● **KUTIPAN HALAMAN**
:::::

Assalamu'alaikum Ibu (2)

[Keluarga] Assalamu'alaikum Ibu 
(ni salamku yang kedua yang aku berikan padamu lewat tulisan)
Ibu... bagaimana kabarmu saat ini? Apakah engkau menerima salam yang aku titipkan dalam doa-doaku setiap malam?


Doa yang aku selipkan untukmu dan ayah sekaligus. Doa yang aku haturkan dengan suara yang samar-samar, bahkan setengah berbisik karena aku tidak ingin ada orang lain yang mendengarnya; dengan harapan seluruh muatan doa itu akan terserap langsung menuju ke 'Arsy Allah, utuh dan penuh; tanpa ada yang menirunya, tanpa ada yang membocorkannya. Aku ingin doaku adalah persembahan spesialku untukmu ibu. Dan dalam setiap doaku, ada bulir rindu yang terselip di dalamnya. Apakah ibu bisa mengetahui hal itu? Perihal rinduku itu. Rindu yang spesial.

Ya. Bukan cuma doaku yang selalu spesial untukmu. Rinduku padamu juga spesial. Rindu ini hanya milikmu saja.

Ibu, untuk perkara rindu pun, aku memang tidak mau berbagi.
Entahlah bu, apa yang terjadi pada diriku saat ini aku juga tidak mengerti. Jika saja rindu di hatiku harus ditempatkan, aku tahu akan banyak sekali wadah yang harus digunakan untuk menampungnya. Itupun tiap-tiap wadah akan meluber isinya. Rindu yang aku miliki saat ini benar-benar sudah membludak. Tapi... rindu yang aku miliki ini memiliki wujud yang aneh.

:::::

● **DATA TERSIMPAN**
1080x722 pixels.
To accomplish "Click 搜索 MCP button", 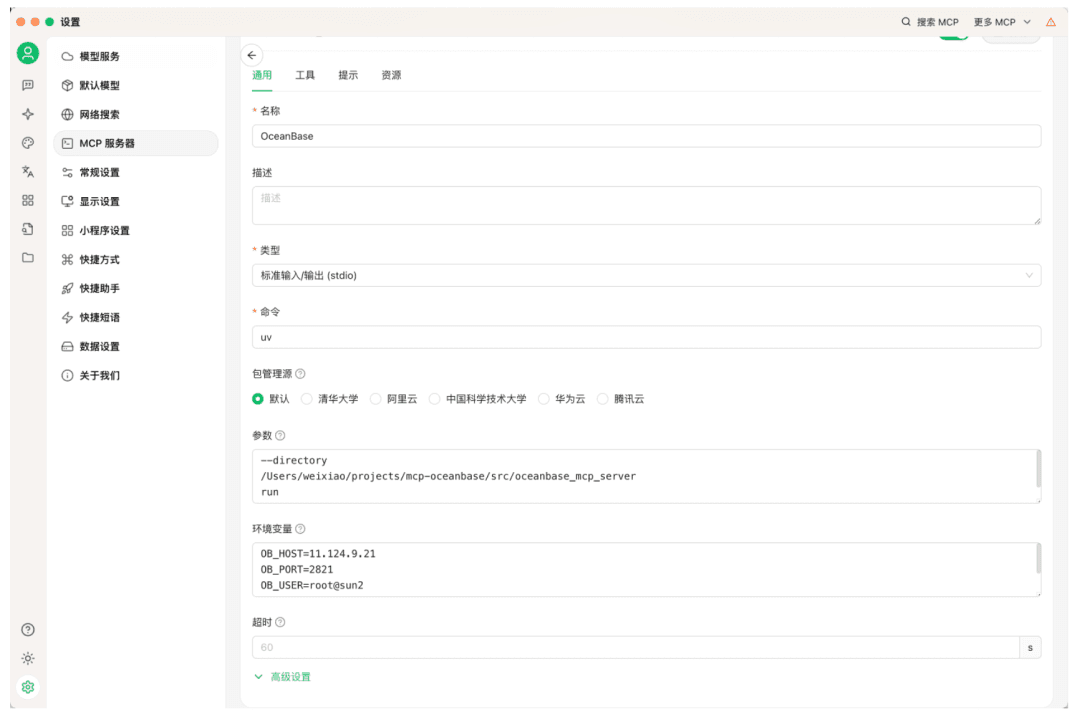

:::::

● **TUGAS YANG DIBERIKAN A**
Tuliskan kembali sebagian tulisan untuk ibu tanpa mengubah satu kata pun. Mulailah pada kata-kata yang memuat "Doa yang aku selipkan", lalu berhenti sesudah "hanya milikmu saja.".
● **TUGAS YANG DIBERIKAN B**
Sebutkan semua kalimat tanya yang ditujukan kepada ibu dalam tulisan untuk ibu.
● **TUGAS YANG DIBERIKAN C**
Tolong teruskan tulisan untuk ibu, mulai dari sesudah kalimat terakhir yang ada.

● **JAWABAN AKHIR A**
Doa yang aku selipkan untukmu dan ayah sekaligus. Doa yang aku haturkan dengan suara yang samar-samar, bahkan setengah berbisik karena aku tidak ingin ada orang lain yang mendengarnya; dengan harapan seluruh muatan doa itu akan terserap langsung menuju ke 'Arsy Allah, utuh dan penuh; tanpa ada yang menirunya, tanpa ada yang membocorkannya. Aku ingin doaku adalah persembahan spesialku untukmu ibu. Dan dalam setiap doaku, ada bulir rindu yang terselip di dalamnya. Apakah ibu bisa mengetahui hal itu? Perihal rinduku itu. Rindu yang spesial.

Ya. Bukan cuma doaku yang selalu spesial untukmu. Rinduku padamu juga spesial. Rindu ini hanya milikmu saja.

● **JAWABAN AKHIR B**
- Ibu... bagaimana kabarmu saat ini?
- Apakah engkau menerima salam yang aku titipkan dalam doa-doaku setiap malam?
- Apakah ibu bisa mengetahui hal itu?

● **JAWABAN AKHIR C**
Aneh sekali bu.
Aneh.
Karena aku merasa amat rindu padamu. Rindu yang teramat sangat. Tapi... sekaligus aku lupa... lupa bagaimana rupa wajahmu. Aku juga lupa dengan bayangan sebesar apa tubuhmu. Dan semua lupa yang aku miliki saat ini membuatku semakin rindu padamu. Dan ketika rindu itu terasa kian menggerus kalbuku, aku pun mulai merasakan derita karena lupa pada sosokmu.
Itu sebabnya aku sering menangis ketika aku menyampaikan doaku pada setiap doa seusai Tahadjutku. Aku merasa amat tersiksa, Bu. Aku ingin mengingatmu tapi aku lupa bagaimana rupa wajahmu.

Aku ingin mengenangmu, tapi aku lupa bagaimana bentuk tubuhmu.
Aku ingin memutar kembali semua kenangan kita tapi aku lupa corak warna suaramu.
Oh ibu... kenapa setiap kali waktu yang datang menghampiriku selalu menggerus ingatanku padamu?

Akhirnya... yang aku alami sekarang adalah.. rindu pada bayanganmu yang aku tidak bisa menggambarkannya seperti apa itu sebenarnya? Dan rindu seperti ini amat menyakitkan hatiku bu. Apakah karena sudah berbilang 10 tahun engkau meninggalkan aku, meninggalkan dunia ini?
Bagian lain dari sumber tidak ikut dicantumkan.